---- RECORDS FOR PROCESSING
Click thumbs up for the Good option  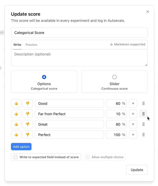point(16,103)
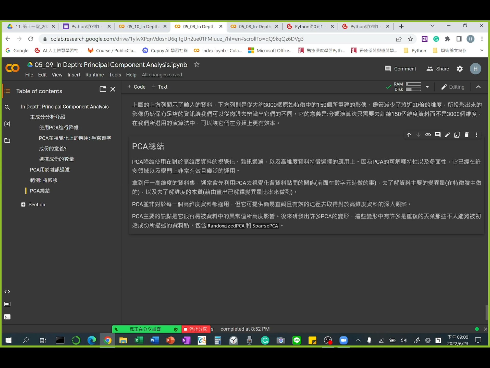This screenshot has height=368, width=490.
Task: Open the terminal icon in the lower sidebar
Action: 7,317
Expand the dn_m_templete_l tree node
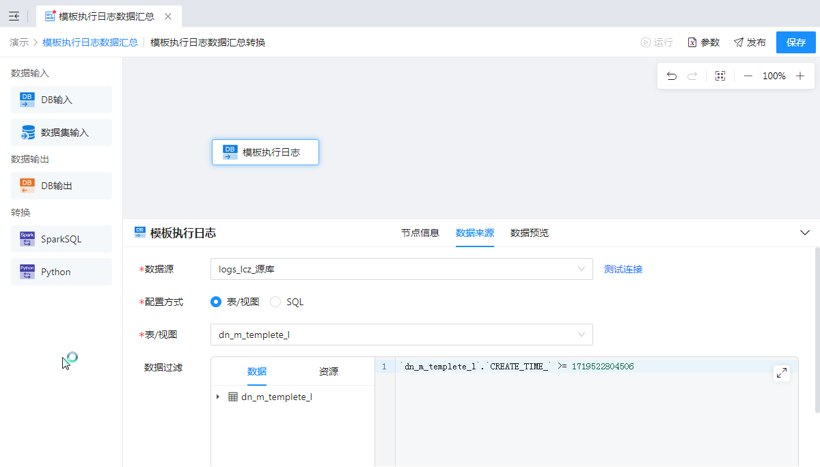 218,397
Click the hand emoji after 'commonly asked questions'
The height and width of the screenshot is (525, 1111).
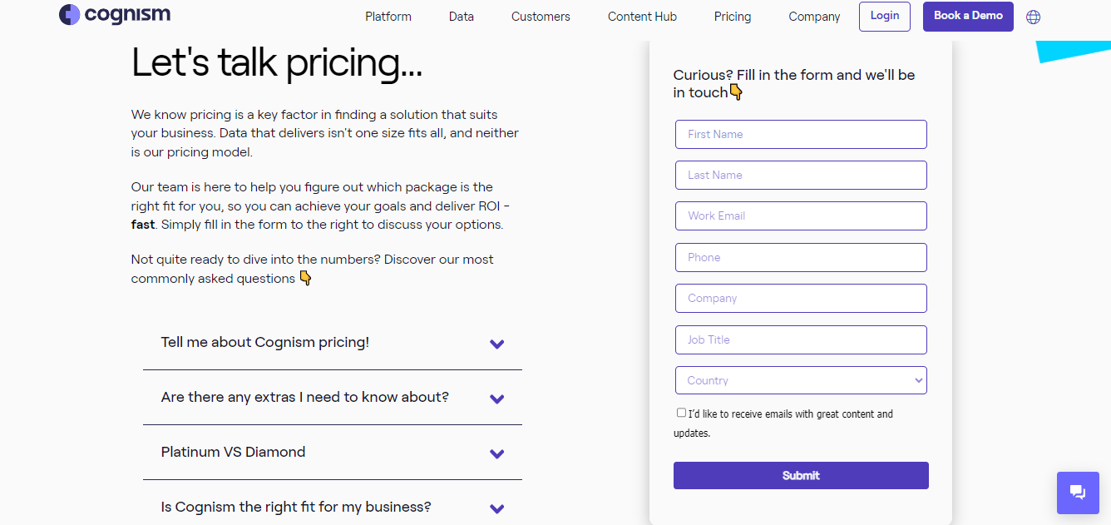coord(304,279)
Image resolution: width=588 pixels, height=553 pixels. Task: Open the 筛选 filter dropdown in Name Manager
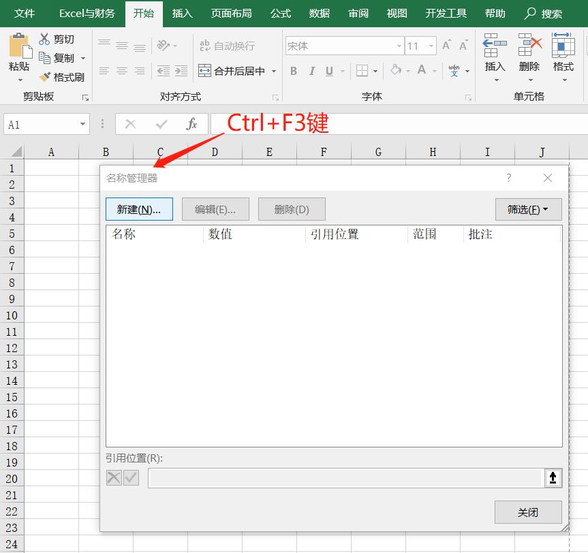coord(528,209)
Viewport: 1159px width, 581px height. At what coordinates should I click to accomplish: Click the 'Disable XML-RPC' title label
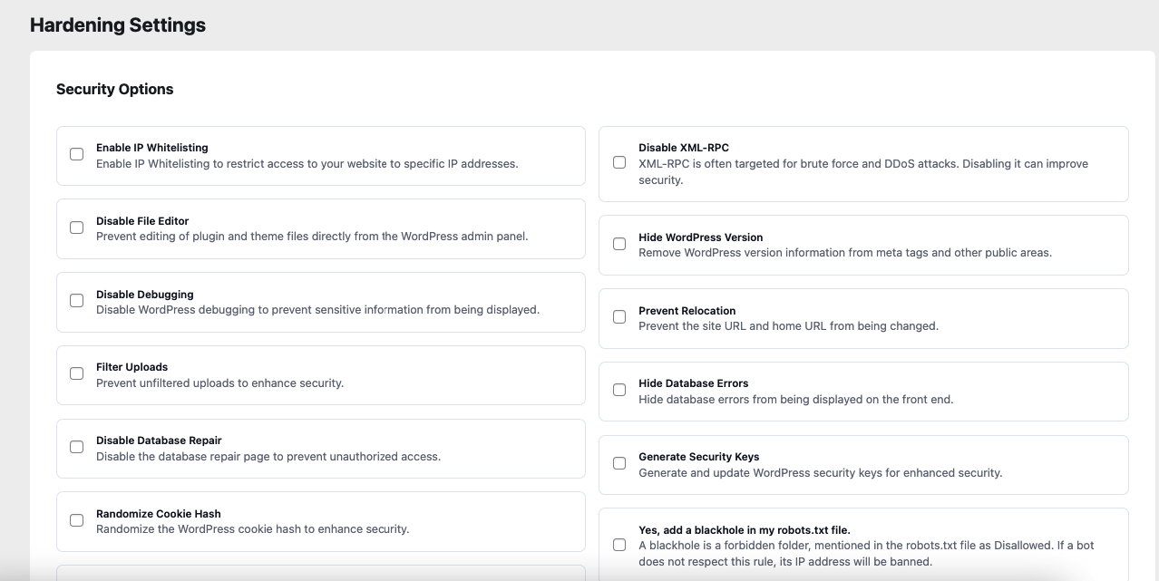click(683, 148)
--------
WHAT IS REQUIRED:
Retype everything from the line containing "Viewport: 1159px width, 581px" down to the end of the data, leaving the pictures out.

WRITTEN ANSWER:
Viewport: 1159px width, 581px height. At what coordinates should I click to accomplish: Click the 'Disable XML-RPC' title label
click(683, 148)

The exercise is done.